It is understood and agreed that the 2-acre tract herein conveyed is part of a certain 4.975-acre tract owned by Grantor and that Grantor has constructed a tennis court, fences and related facilities (the "court") upon a portion of such 4.975 acre tract (which portion is not included within the 2-acre tract herein conveyed) for the sole use and benefit of Grantor and those parties to whom Grantor may assign portions of such 4.975-acre tract (including Grantee) and their heirs and assigns (the "owners"). The above conveyance is subject to the covenant and restriction, hereby made by Grantor, and the condition that the land upon which the court is presently located shall be used solely and exclusively for tennis court purposes only and solely by the owners and their authorized guests so long as any one or more of the owners shall contribute funds, as hereinafter set forth, to the maintenance of the court, and such covenant and condition shall be binding upon and be observed by Grantor, its assigns and their heirs and assigns and run in favor of and be enforceable by any person or persons (not defaulting as set forth below) who own any property which is part of such 4.975-acre tract. From time to time, not less often than each calendar year, the majority of the owners (not defaulting as set forth below) shall agree upon an amount of money (if any) necessary for upkeep and maintenance of the court, the amount contributed to be shared equally by the owners. In establishing the amount of the maintenance fund and reasonable rules and regulations for use of the court, each owner shall have one vote, and all such matters shall be determined by majority vote. Should any owner fail to contribute to the maintenance fund his proportionate amount so agreed upon within thirty (30) days of written notification of such amount from any other owner, the defaulting owner shall irrevocably and for all time lose his vote and all his rights to use the court; but this covenant shall continue to run in favor of the non-defaulting owner or owners as long as the share of the defaulting owner is paid by the other owners, or any of them.
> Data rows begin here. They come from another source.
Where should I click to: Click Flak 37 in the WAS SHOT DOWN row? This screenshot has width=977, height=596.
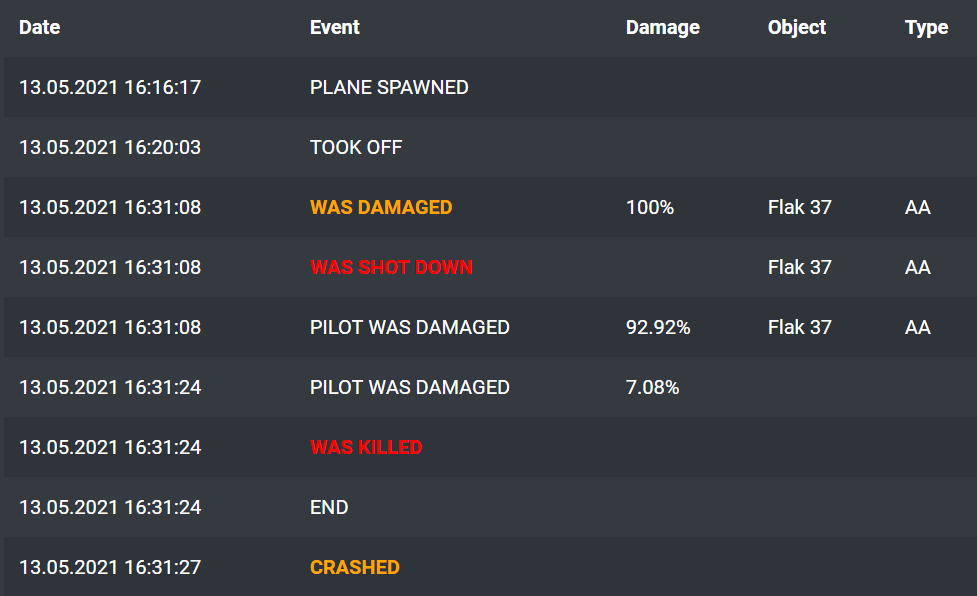click(800, 267)
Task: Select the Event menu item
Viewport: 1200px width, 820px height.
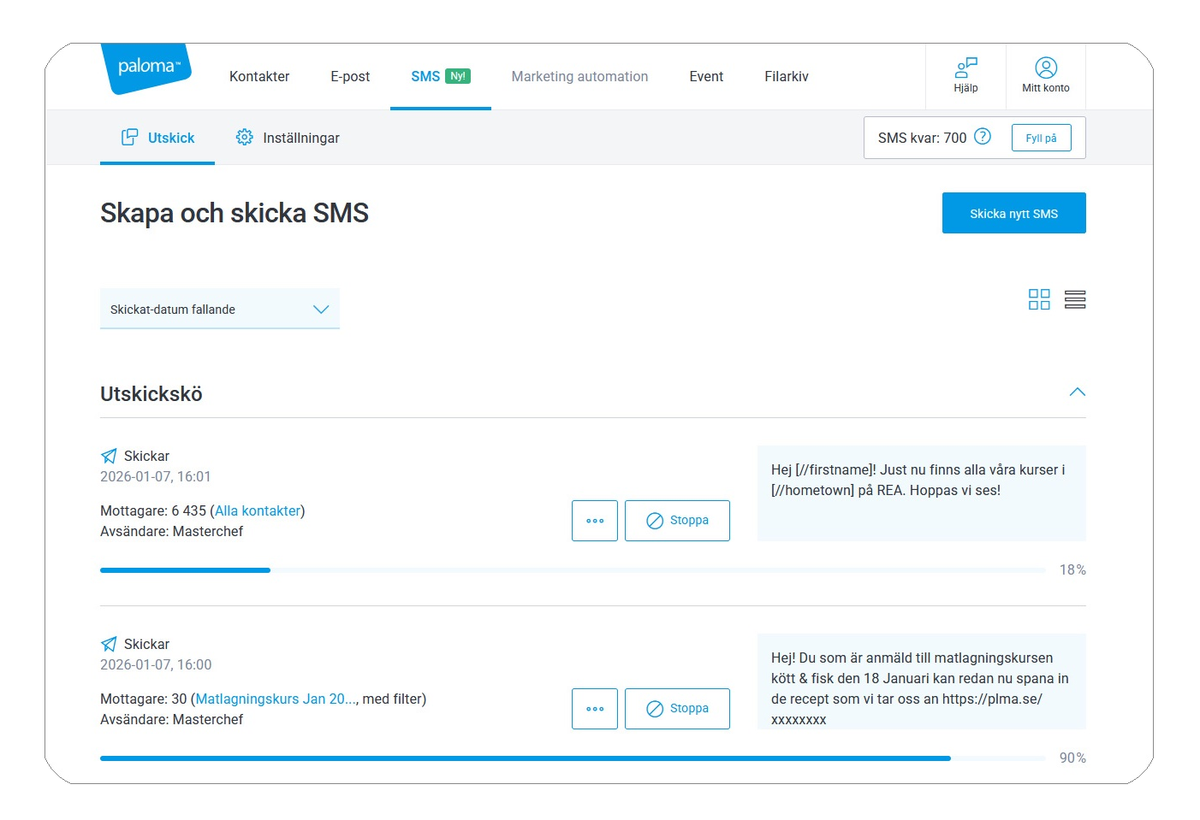Action: (706, 76)
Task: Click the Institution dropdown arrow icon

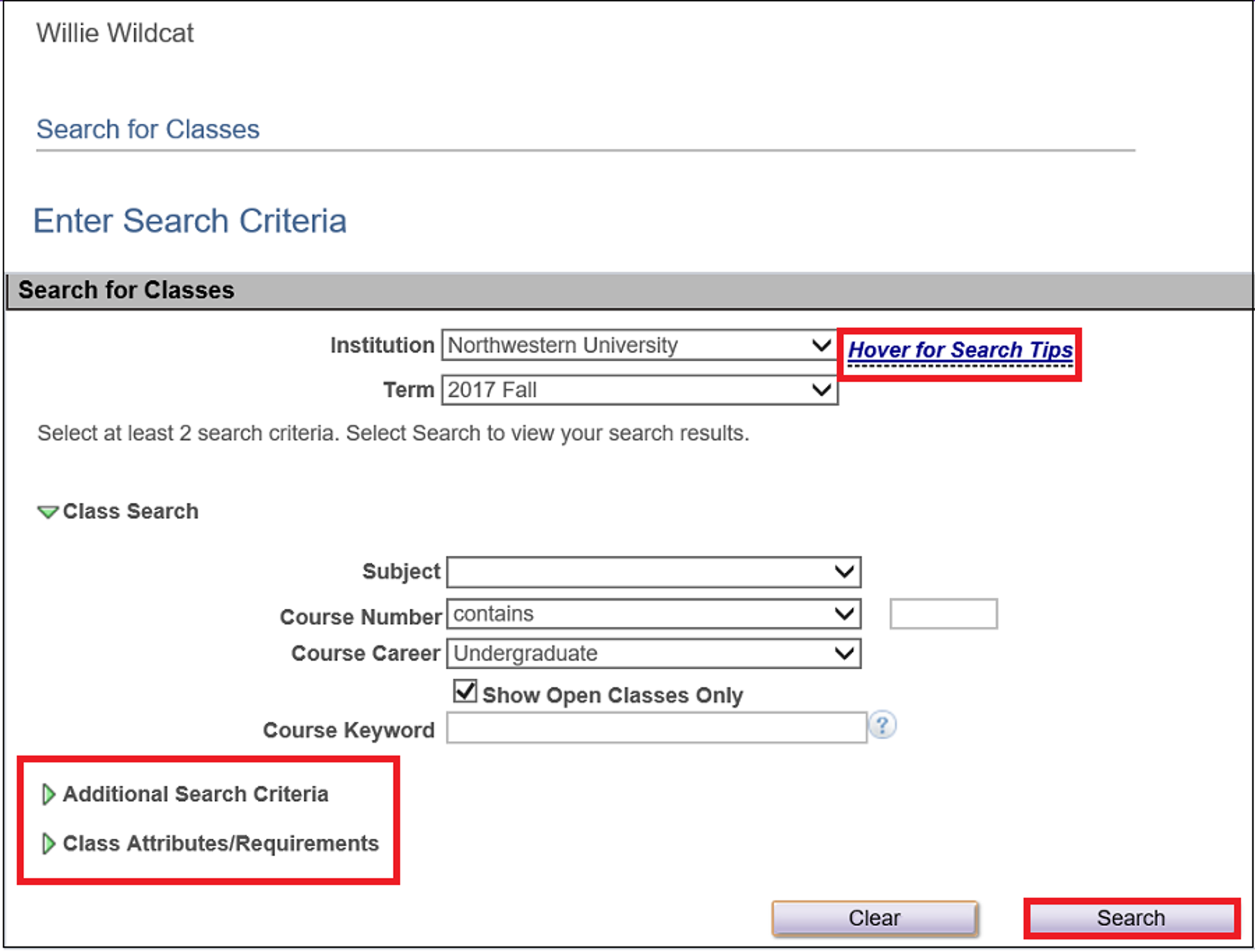Action: tap(821, 345)
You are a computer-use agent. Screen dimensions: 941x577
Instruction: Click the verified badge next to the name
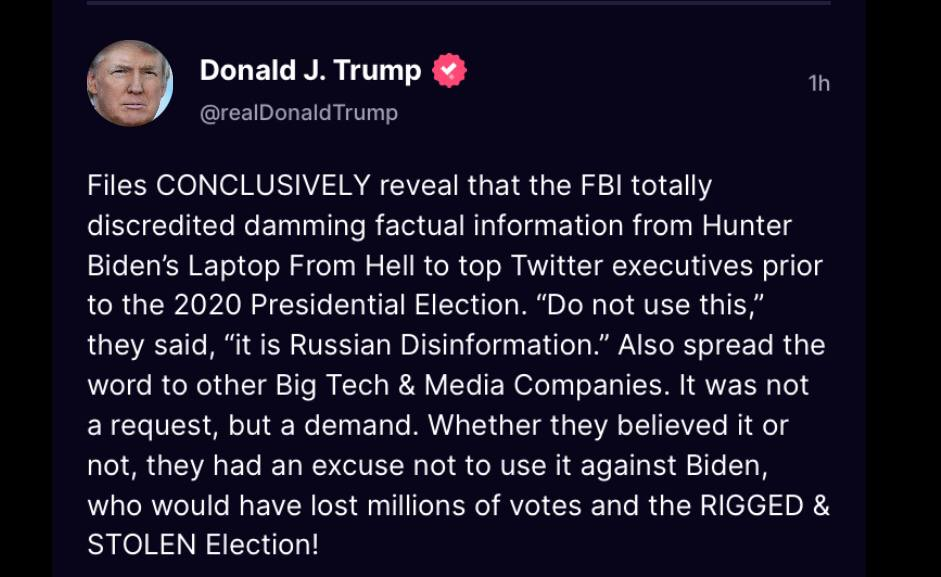point(449,71)
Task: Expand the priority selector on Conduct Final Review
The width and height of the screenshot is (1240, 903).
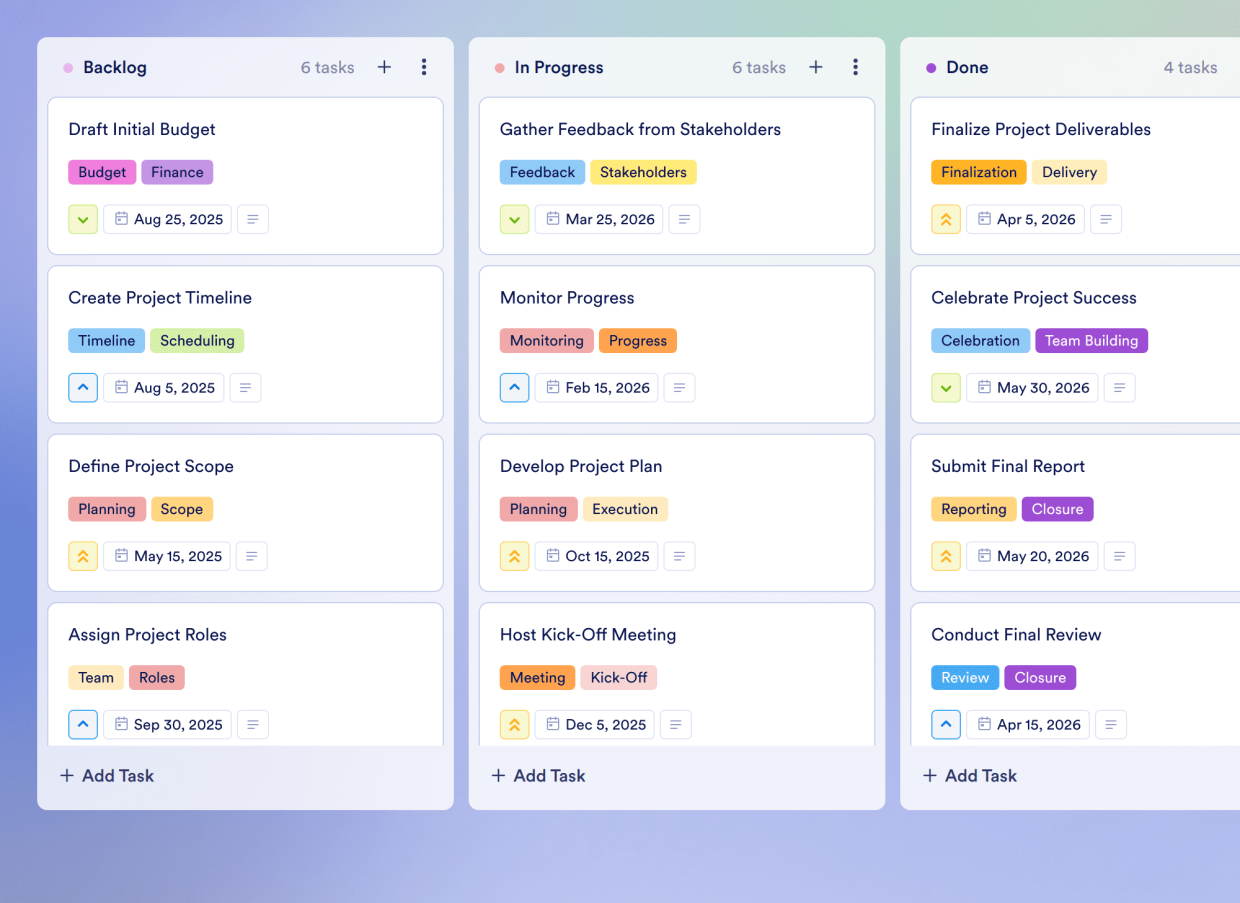Action: click(946, 724)
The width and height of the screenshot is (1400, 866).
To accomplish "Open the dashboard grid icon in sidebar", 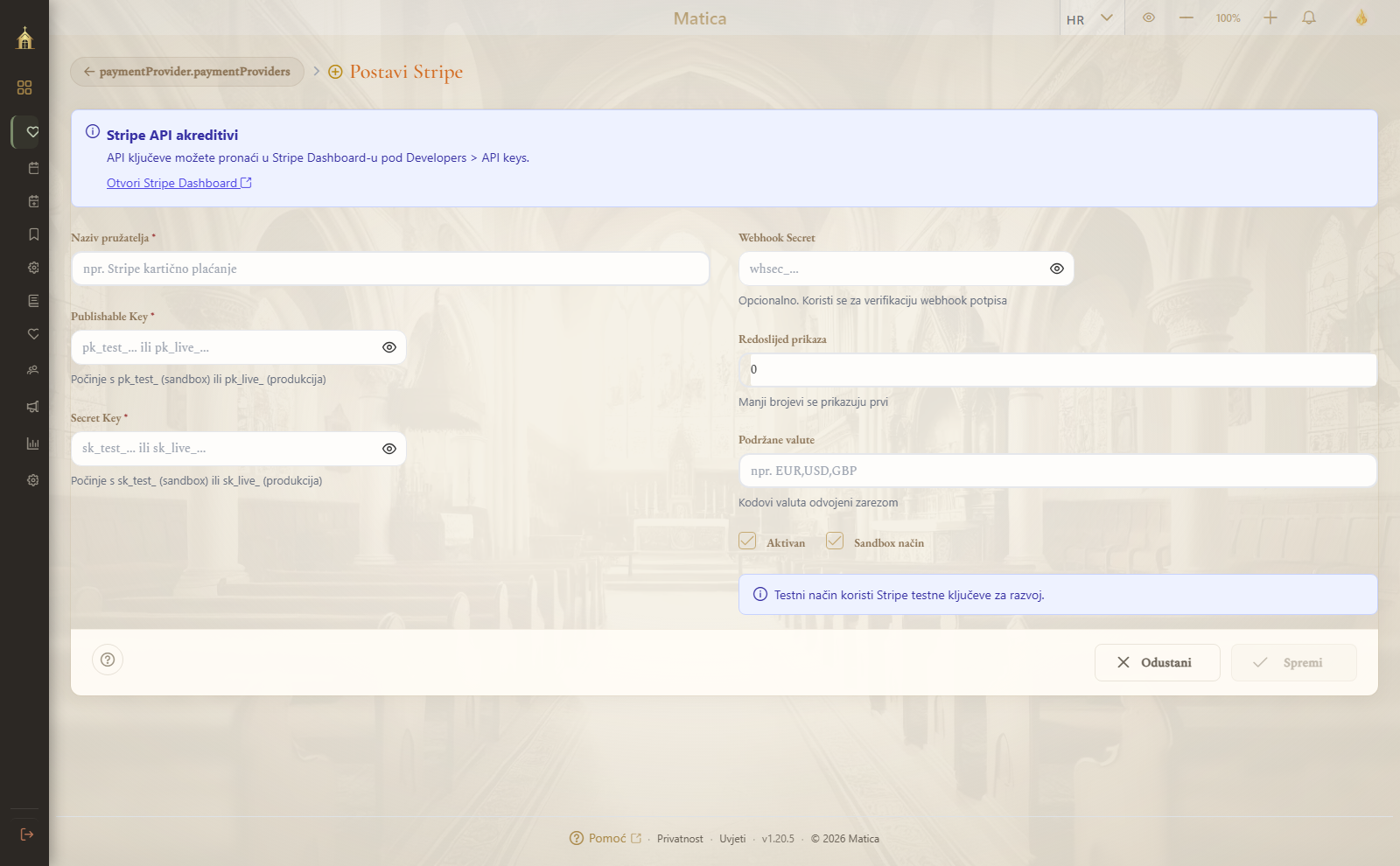I will point(24,87).
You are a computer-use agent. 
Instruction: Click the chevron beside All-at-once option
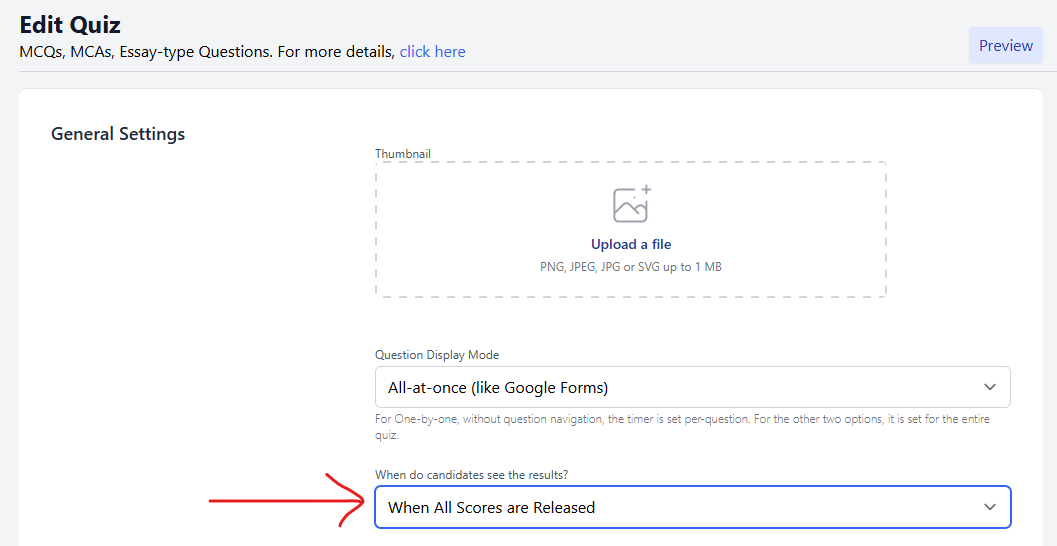click(x=990, y=387)
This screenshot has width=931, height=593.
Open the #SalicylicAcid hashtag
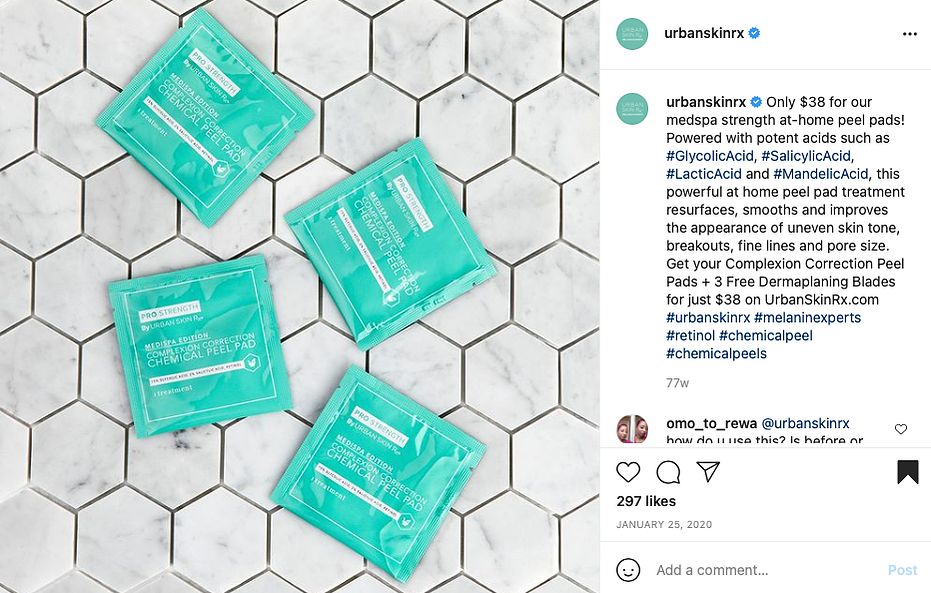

In 1992, Roger and Sandra Chapman purchased the lot with the tennis court. In 2018, the tennis court needed repairs, and Sandra Chapman and Robert Bradley Jr. began discussions about resurfacing the court. On April 6, 2018, Sandra forwarded Robert an email with a proposal for resurfacing the court from Q-Sports, a company which had previously completed repair work on the court. The proposal outlined the maintenance to be completed on the tennis court along with a price of $5,433.00 plus tax. On June 1, 2018, Q-Sports completed the work and sent an invoice addressed to "The Bradleys & The Chapmans." Robert testified that he received the Q-Sports invoice in an email from Sandra.

In 2018, Robert was not an owner of the Bradley Lot; his mother, Margaret, owned the lot. Robert testified that he had a power of attorney to handle certain matters for his mother. Further, the live petition states that Robert acted on behalf of his mother in 2018. In 2019, Margaret conveyed an undivided half interest in the Bradley Lot to Robert, and in 2020, Margaret died. During trial and on appeal, Robert argues ownership in terms of the "Bradleys'" ownership of the Bradley Lot, even though different Bradley family members owned their lot from 1977 to the time of trial in September 2020. Robert has never argued that his mother should have received communications directly regarding the repairs. In light of the foregoing, we consider Robert to have acted on behalf of his mother regarding the Bradley Lot at all relevant times.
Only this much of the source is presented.